Closed WilliamDEdwards closed 2 years ago

WilliamDEdwards commented 2 years ago

It's likely that the most common use case would be to run unoserver in the background as a daemon. Shipping a systemd file (either packaged or in the README) would allow users to easily implement this.

Adding systemd support to the code itself (such as sending READY=1 at start time) would allow for using systemd's full potential, i.e. by using the 'Notify' type.

mara004 commented 2 years ago

It's likely that the most common use case would be to run unoserver in the background as a daemon.

unoserver loads the full libreoffice app into memory, which may not be generally desirable to do. Therefore, it should only be running as long as it is really needed. I don't think an automatically started background daemon is suitable for this case.

Adding systemd support to the code itself (such as sending READY=1 at start time) would allow for using systemd's full potential

unoserver code should clearly not require systemd, as it is intended to be a cross-platform library.

WilliamDEdwards commented 2 years ago

It's likely that the most common use case would be to run unoserver in the background as a daemon.

unoserver loads the full libreoffice app into memory, which may not be generally desirable to do. Therefore, it should only be running as long as it is really needed. I don't think an automatically started background daemon is suitable for this case at all.
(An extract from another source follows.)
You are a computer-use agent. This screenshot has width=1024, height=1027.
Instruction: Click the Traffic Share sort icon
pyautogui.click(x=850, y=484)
Eh, isn't that's the whole idea?

Adding systemd support to the code itself (such as sending READY=1 at start time) would allow for using systemd's full potential

unoserver code should clearly not require systemd, as it is intended to be a cross-platform library.

It is not said anywhere that it should be required.

mara004 commented 2 years ago

Eh, isn't that's the whole idea?

Not quite. The idea is to start unoserver when you need it, then convert a batch of files, and then stop it again. The listener mode is to avoid repeatedly starting/stopping LibreOffice for every single file, but this doesn't mean it is designed to be kept as background task all the time.

It is not said anywhere that it should be required.

A phrase like Adding systemd support to the code itself sounds a lot like systemd would be required, or at least that development would be centered towards Linux/systemd.

WilliamDEdwards commented 2 years ago

It is not said anywhere that it should be required.

A phrase like Adding systemd support to the code itself sounds a lot like systemd would be required, or at least that development would be centered towards Linux.

If the systemd notification socket is not available, messages should be discarded.

regebro commented 2 years ago

I don't know anything about systemd, and it's not high on my list of things to learn. So that would probably be a "no".

WilliamDEdwards commented 2 years ago

I don't know anything about systemd, and it's not high on my list of things to learn. So that would probably be a "no".

I can create a PR if it's welcome.

regebro commented 2 years ago

The problem with that is that it's hard to maintain if I don't understand it. So it's welcome, but I'm a bit worried it would be a wasted effort. But if it's a 10 minute job or so, then that would be great.

WilliamDEdwards commented 2 years ago

The problem with that is that it's hard to maintain if I don't understand it. So it's welcome, but I'm a bit worried it would be a wasted effort. But if it's a 10 minute job or so, then that would be great.

If you choose not to add systemd support to the code, it'd be something like:

[Unit]
Description=unoserver
After=network.target

[Install]
WantedBy=multi-user.target

[Service]
Type=simple
User=unoserver
Group=unoserver
ExecStart=/usr/local/bin/unoserver
Environment=PYTHONUNBUFFERED=true
Restart=on-failure
RestartSec=60

... but seeing as how the unoserver binary could be installed anywhere, this should be no more than an example.